Texte à lire >>

>>>>>

Goethe tenait beaucoup à cet enchaînement de circonstances, il recommande à Schiller d’y avoir la main, et Schiller n’y a pas manqué. Je trouve même son art plus dramatique lorsqu’il fait célébrer par le fils, dans un élan de gloriole enfantine, ce talent dont on réclamera du père un si atroce usage. — Vainement Tell supplie, déplore sa méprise, son crime, s’agenouille, rejetant tout sur son inadvertance, demandant pitié pour le pauvre d’esprit, le pauvre père, plus imbécile que coupable, Gessler demeure inflexible, il ricane, gouaille ; comme la flèche de Tell passant par-dessus la tête de l’enfant, la moquerie, au-delà de ce pauvre diable, visé au cœur même de l’Helvétie, insulte aux fauteurs de liberté, défie les indépendans. En tout ce qui suit, Goethe restait fidèle à la chronique. Ces libres espaces, rians, joyeux, ensoleillés, que Tell la veille au matin a parcourus, voilà de nouveau qu’il s’y hasarde, mais en prisonnier cette fois, par la tempête et le désespoir. Le gouffre gronde et menace. On arrive ainsi à travers les périls et la mort jusqu’au rocher de Tell. De là, le héros délivré prend sa course, descend la montagne, arrive à Steinen chez Stauffacher et pour la première fois entend parler d’un complot. Tell raconte alors son action, il a tué Gessler, vengé sa cause en légitime défense. La ligue l’admet, et par inspiration soudaine le colporteur, instruite ses dépens de ce que c’est que le joug, la tyrannie, devient un héros de patriotisme et de liberté.

<<<<<

Énoncé écrit >> Retapez intégralement et sans aucune modification l'extrait ci-dessus sur Tell chez Goethe et Schiller.

Données fournies >>
>>>>>

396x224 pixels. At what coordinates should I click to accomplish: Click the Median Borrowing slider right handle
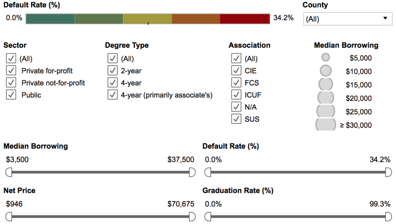pyautogui.click(x=192, y=172)
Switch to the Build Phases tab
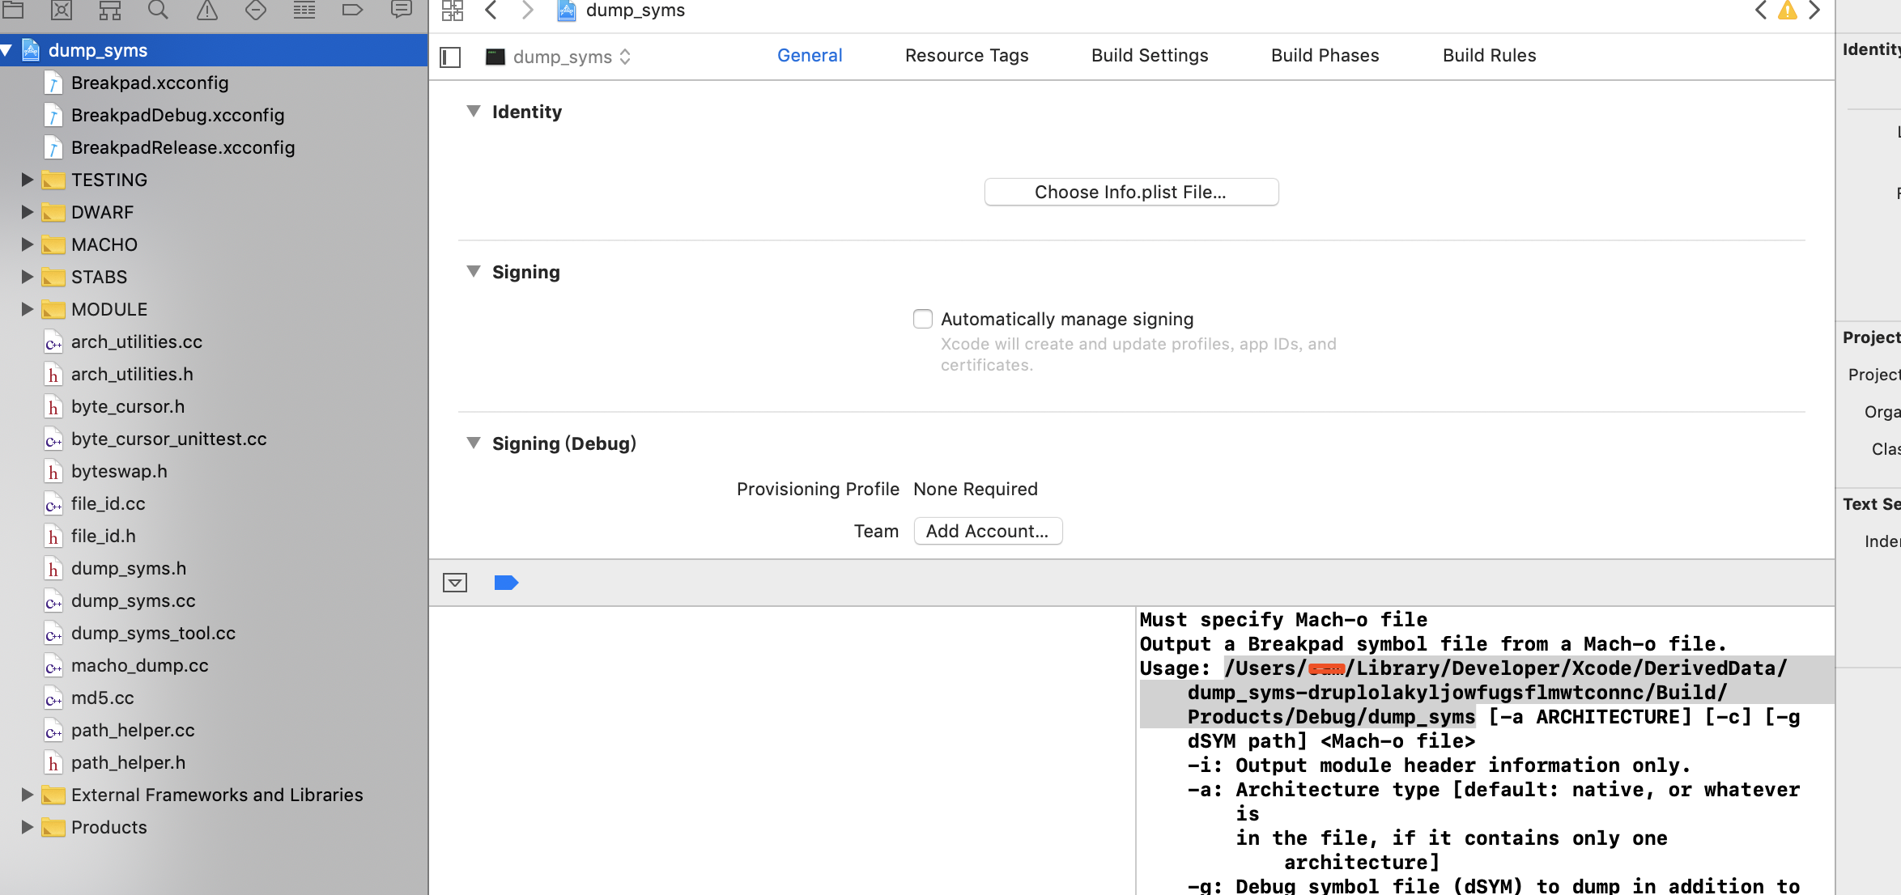Screen dimensions: 1901x895 pyautogui.click(x=1325, y=55)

<<<<<

Réponse complète >>
Goethe tenait beaucoup à cet enchaînement de circonstances, il recommande à Schiller d’y avoir la main, et Schiller n’y a pas manqué. Je trouve même son art plus dramatique lorsqu’il fait célébrer par le fils, dans un élan de gloriole enfantine, ce talent dont on réclamera du père un si atroce usage. — Vainement Tell supplie, déplore sa méprise, son crime, s’agenouille, rejetant tout sur son inadvertance, demandant pitié pour le pauvre d’esprit, le pauvre père, plus imbécile que coupable, Gessler demeure inflexible, il ricane, gouaille ; comme la flèche de Tell passant par-dessus la tête de l’enfant, la moquerie, au-delà de ce pauvre diable, visé au cœur même de l’Helvétie, insulte aux fauteurs de liberté, défie les indépendans. En tout ce qui suit, Goethe restait fidèle à la chronique. Ces libres espaces, rians, joyeux, ensoleillés, que Tell la veille au matin a parcourus, voilà de nouveau qu’il s’y hasarde, mais en prisonnier cette fois, par la tempête et le désespoir. Le gouffre gronde et menace. On arrive ainsi à travers les périls et la mort jusqu’au rocher de Tell. De là, le héros délivré prend sa course, descend la montagne, arrive à Steinen chez Stauffacher et pour la première fois entend parler d’un complot. Tell raconte alors son action, il a tué Gessler, vengé sa cause en légitime défense. La ligue l’admet, et par inspiration soudaine le colporteur, instruite ses dépens de ce que c’est que le joug, la tyrannie, devient un héros de patriotisme et de liberté.